DATA —

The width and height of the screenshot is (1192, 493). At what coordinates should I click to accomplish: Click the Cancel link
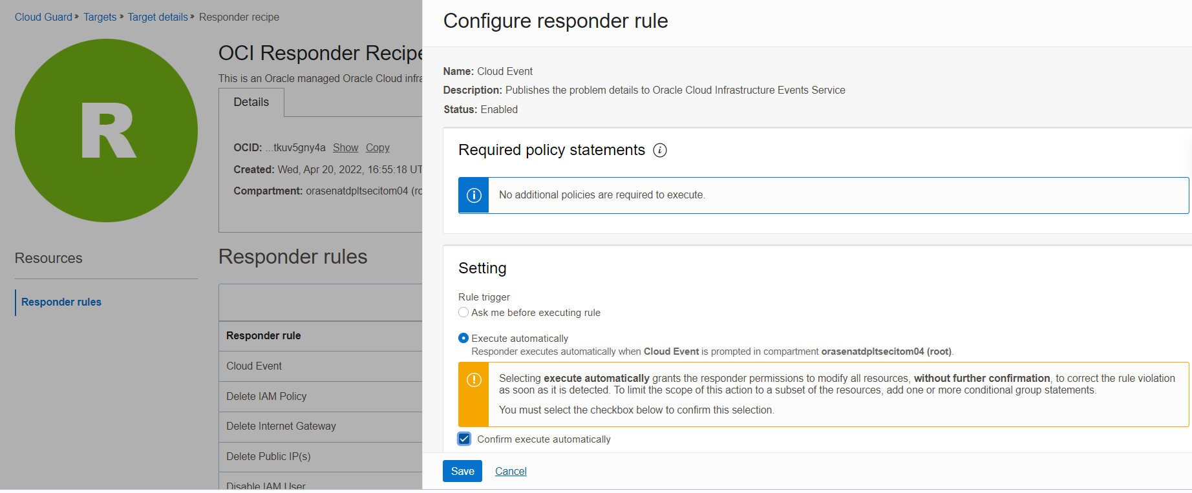tap(511, 472)
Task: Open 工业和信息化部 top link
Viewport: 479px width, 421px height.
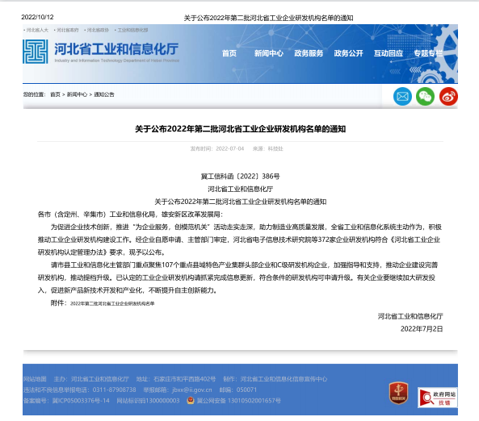Action: (132, 30)
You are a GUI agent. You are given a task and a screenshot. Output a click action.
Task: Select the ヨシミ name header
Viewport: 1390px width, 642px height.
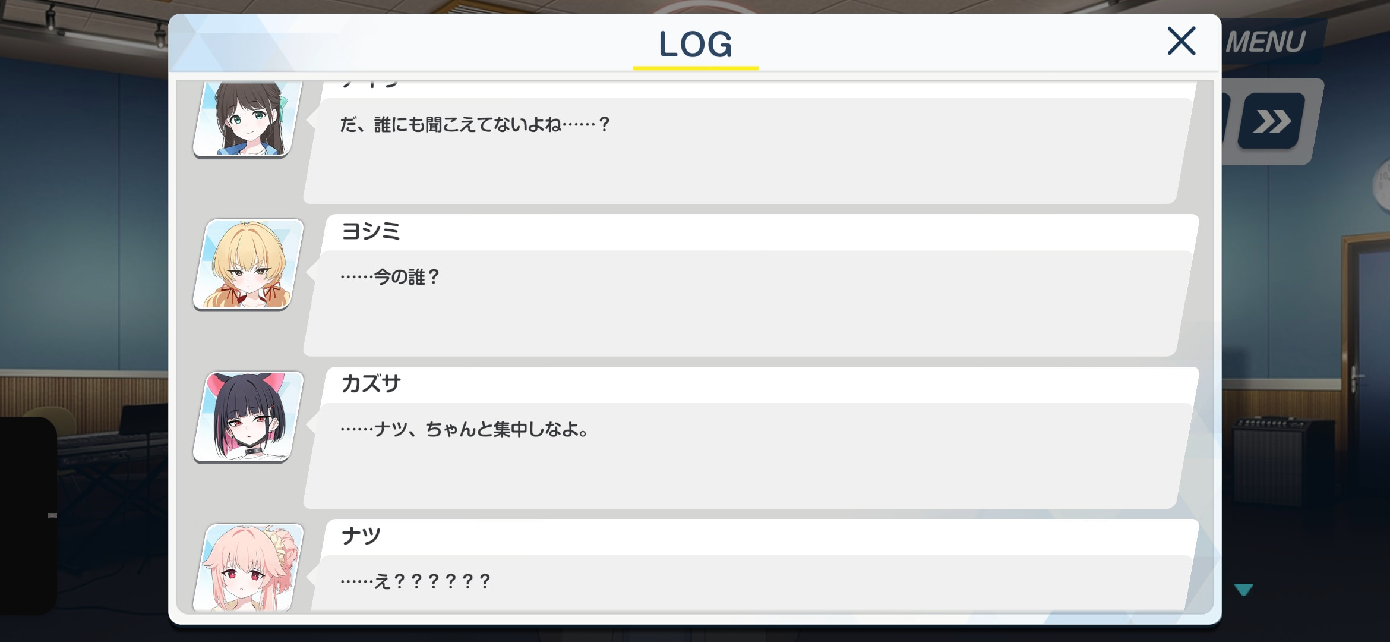pyautogui.click(x=371, y=231)
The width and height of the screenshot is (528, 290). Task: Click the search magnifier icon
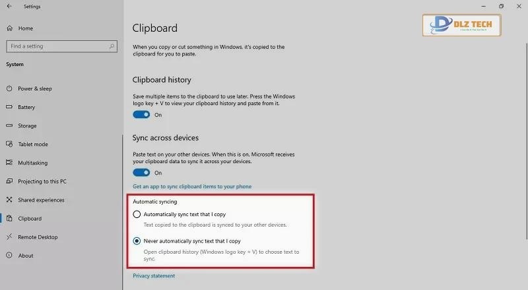point(113,46)
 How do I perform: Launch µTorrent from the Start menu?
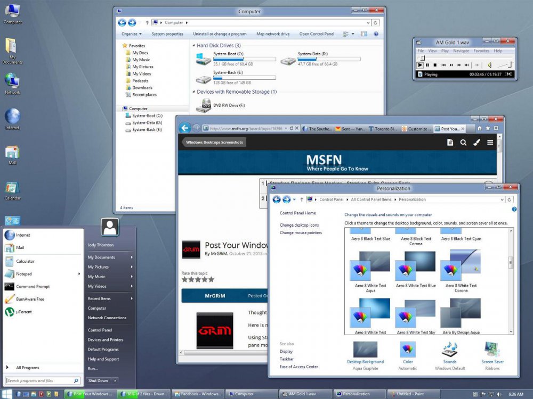(25, 312)
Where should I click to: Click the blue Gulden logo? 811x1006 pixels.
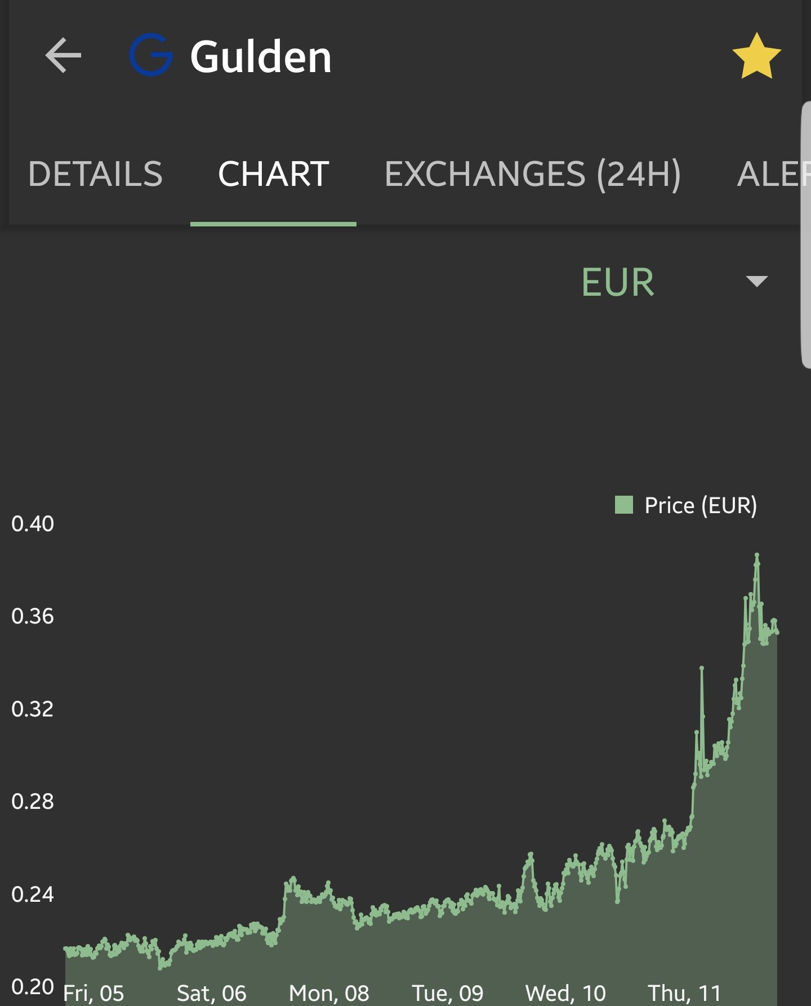(151, 55)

EXERCISE — Pictures in the records above should not be copied. Repeat everything else exactly.

SOLUTION TO THIS TASK —
The width and height of the screenshot is (1192, 493). At what coordinates should I click to accomplish: Click the Cancel link
tap(511, 472)
Task: Open 工业和信息化部 top link
Viewport: 479px width, 421px height.
Action: (132, 30)
You are a GUI agent. You are given a task and a screenshot. Output a click action.
Task: Select the ヨシミ name header
Viewport: 1390px width, 642px height.
pyautogui.click(x=371, y=231)
The width and height of the screenshot is (528, 290). Task: Click the search magnifier icon
point(113,46)
 How do I perform: Launch µTorrent from the Start menu?
(25, 312)
Where should I click to: Click the blue Gulden logo? 811x1006 pixels.
(151, 55)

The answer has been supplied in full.